* TO DO *
Please set down only the lines running from the one with "Task: Click the info icon beside NetEx24" through the last line of the entries, exactly as written and without any pictures.

[[ GIVEN DATA open ]]

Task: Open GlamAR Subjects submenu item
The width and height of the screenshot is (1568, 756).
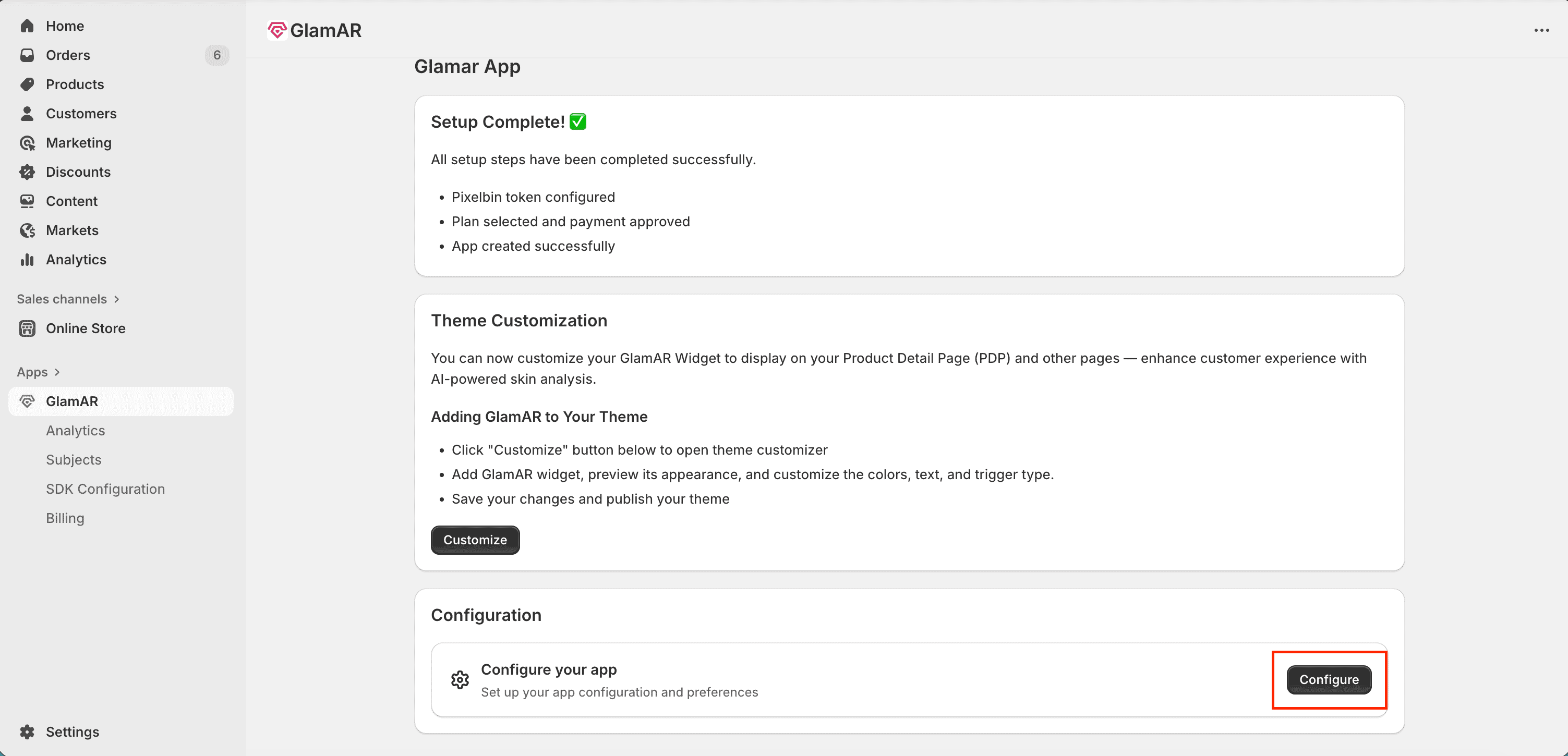Action: pos(74,460)
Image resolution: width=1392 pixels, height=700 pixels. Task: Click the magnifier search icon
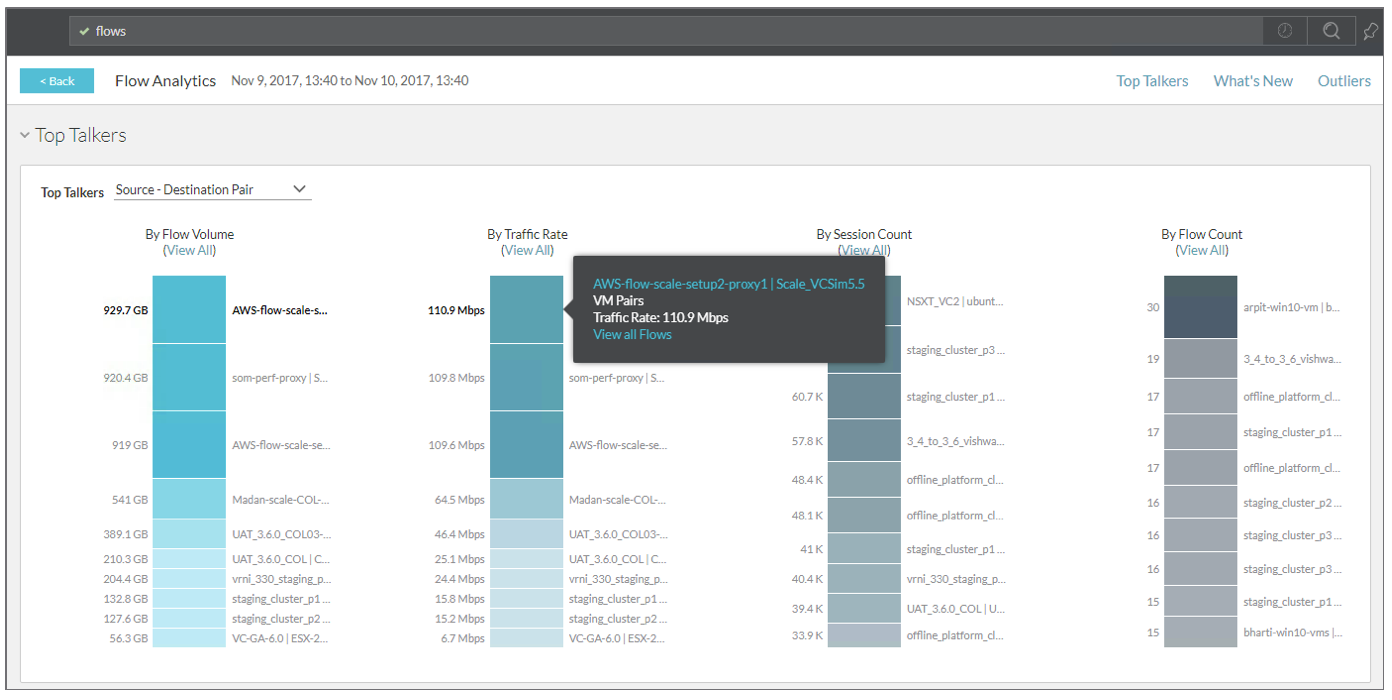1331,31
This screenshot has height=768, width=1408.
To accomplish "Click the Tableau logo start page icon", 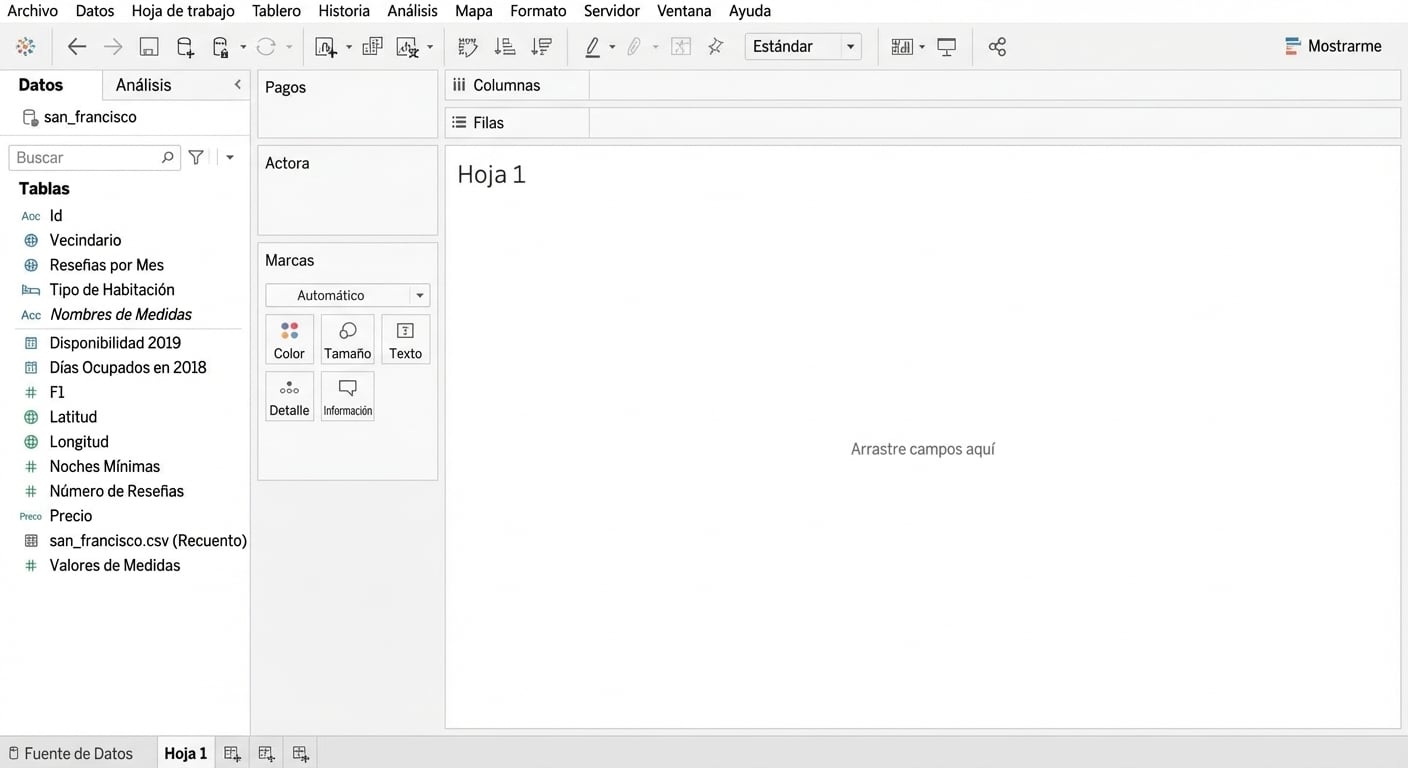I will click(x=26, y=47).
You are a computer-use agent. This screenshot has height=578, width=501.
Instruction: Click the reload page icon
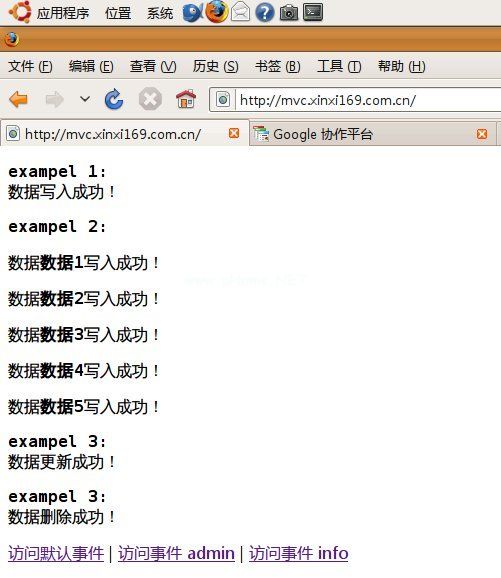click(x=114, y=99)
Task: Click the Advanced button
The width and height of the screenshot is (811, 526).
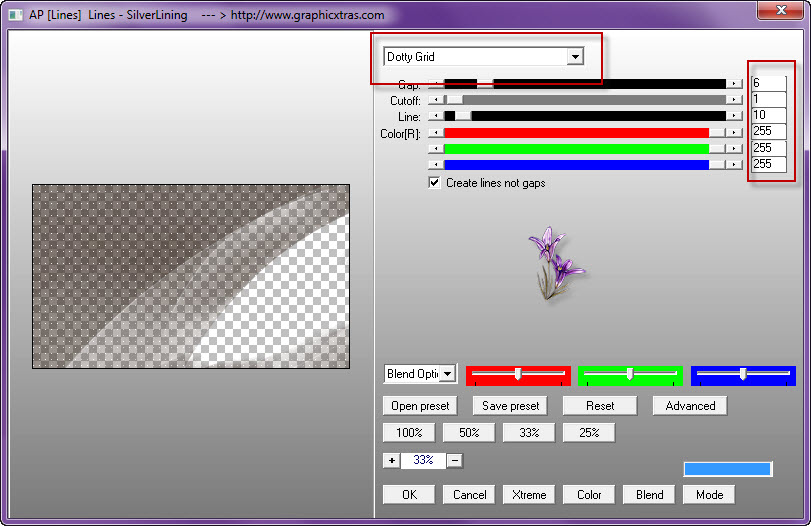Action: (x=690, y=406)
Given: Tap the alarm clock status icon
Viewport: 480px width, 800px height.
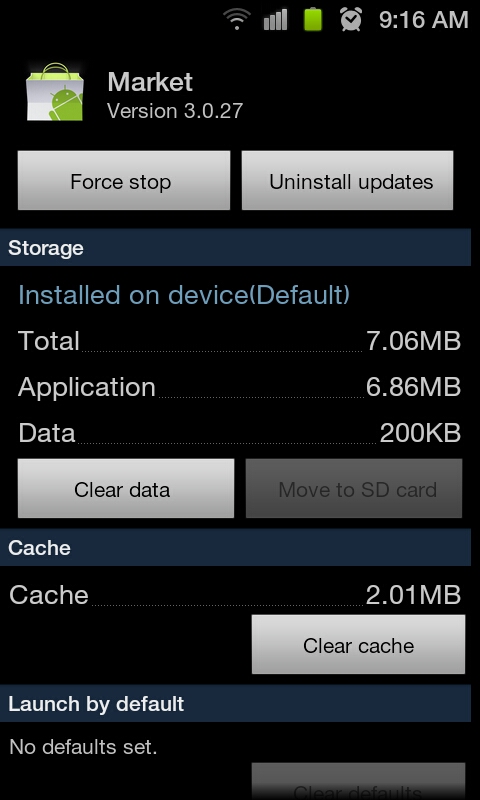Looking at the screenshot, I should click(x=351, y=19).
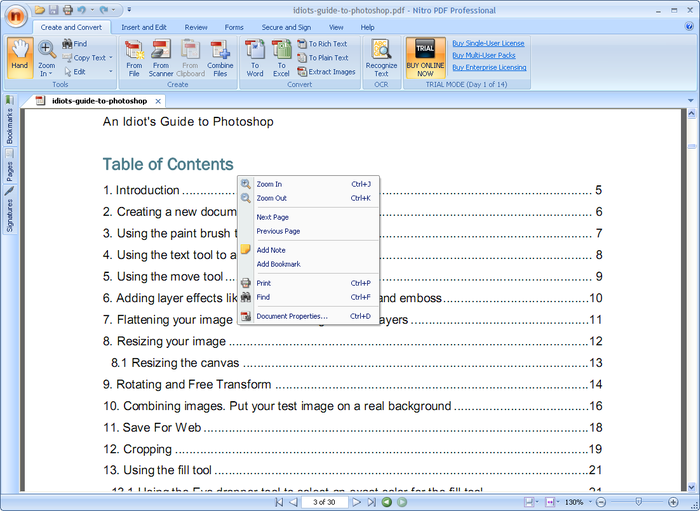Open the Edit tool dropdown arrow
This screenshot has height=511, width=700.
[x=111, y=71]
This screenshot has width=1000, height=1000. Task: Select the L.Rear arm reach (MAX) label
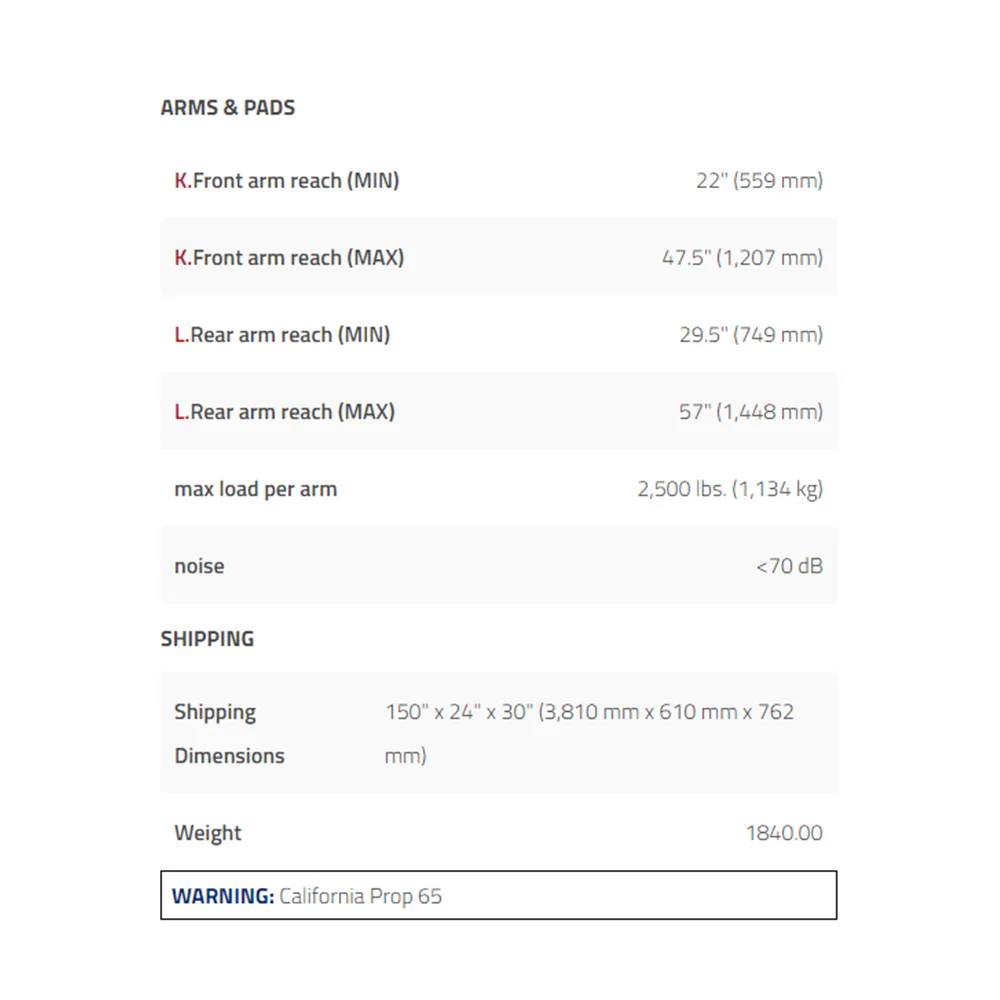[x=284, y=412]
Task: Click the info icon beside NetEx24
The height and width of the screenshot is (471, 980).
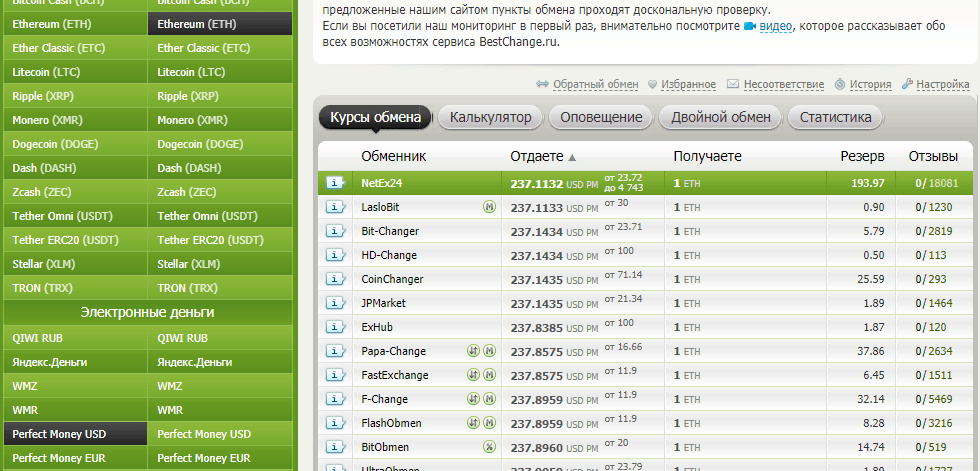Action: [x=334, y=183]
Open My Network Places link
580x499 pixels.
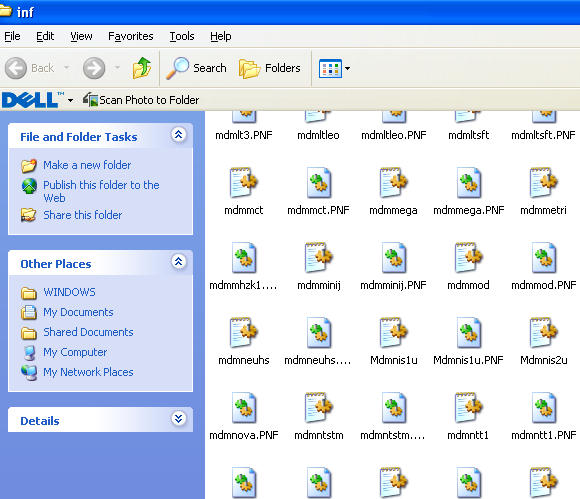[88, 372]
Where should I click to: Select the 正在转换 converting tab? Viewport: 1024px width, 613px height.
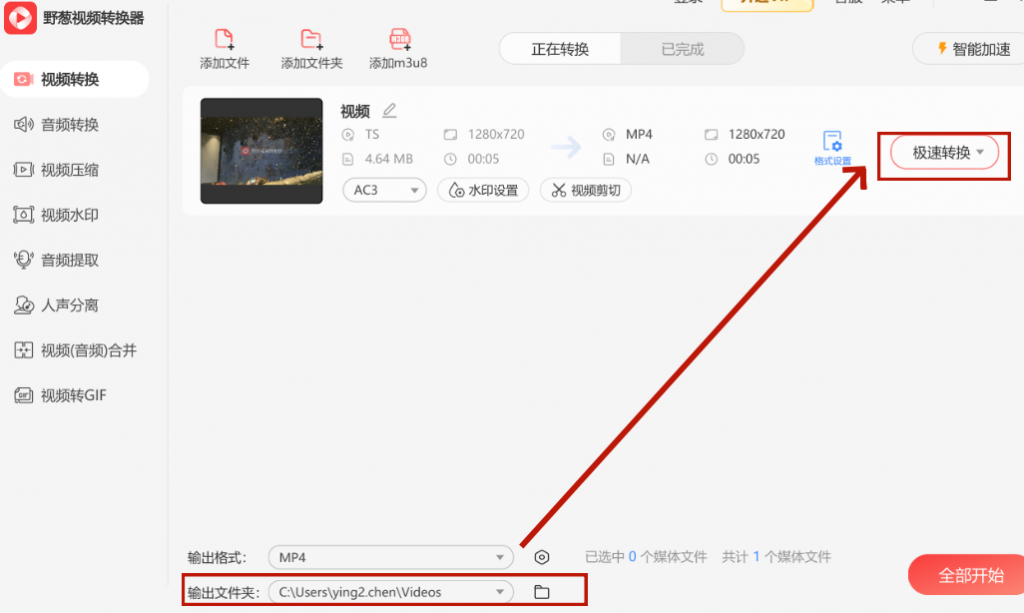point(559,48)
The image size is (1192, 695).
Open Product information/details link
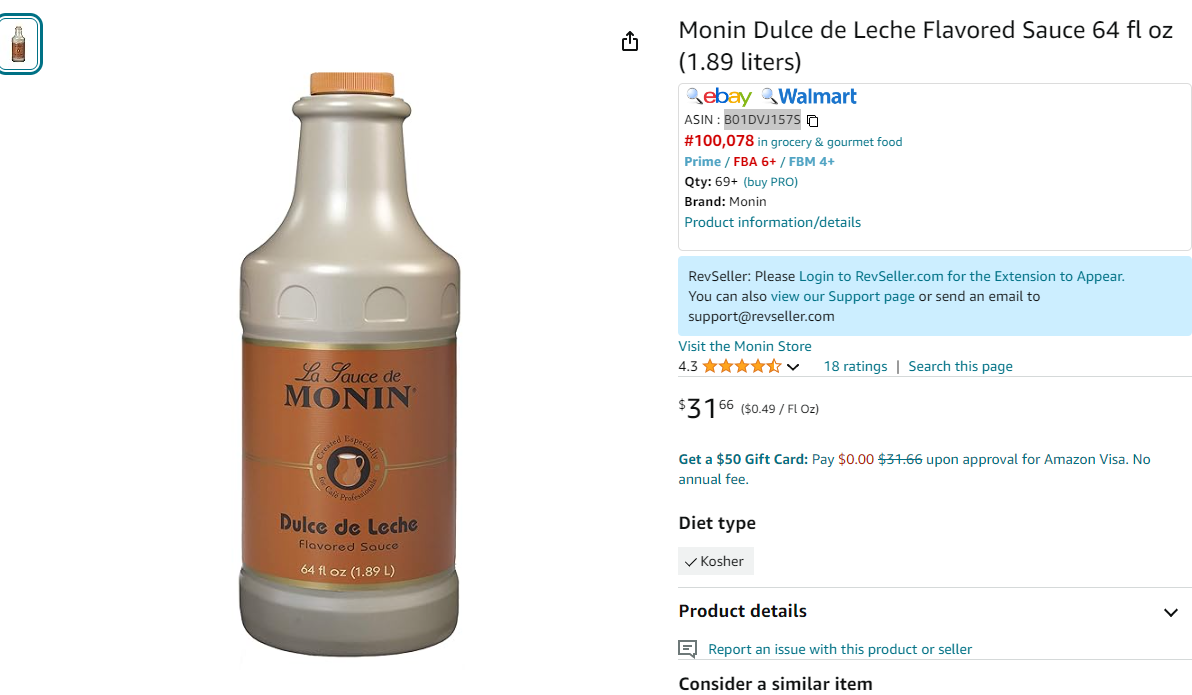click(x=772, y=222)

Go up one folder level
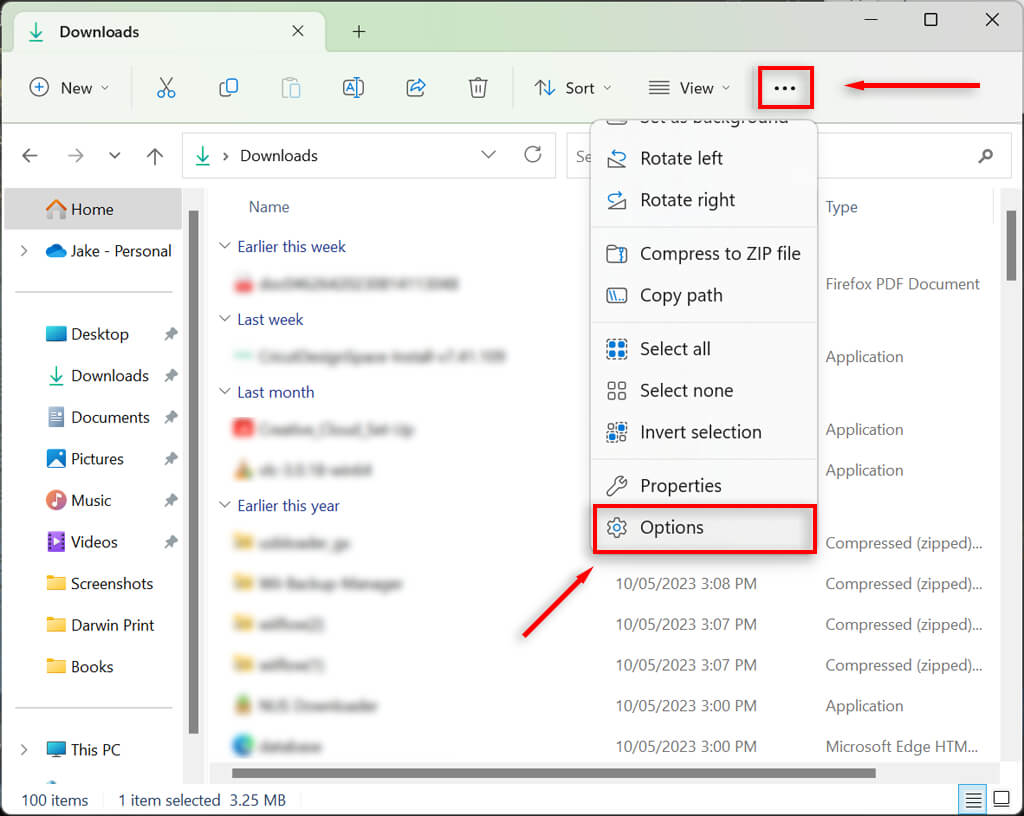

[[ GIVEN DATA closed ]]

* EXERCISE OUTPUT *
Task: Click the info icon beside NetEx24
The height and width of the screenshot is (471, 980).
Action: [x=334, y=183]
Open My Network Places link
580x499 pixels.
[88, 372]
Where should I click to: Select the 正在转换 converting tab? Viewport: 1024px width, 613px height.
point(559,48)
The image size is (1192, 695).
Open Product information/details link
click(x=772, y=222)

Go up one folder level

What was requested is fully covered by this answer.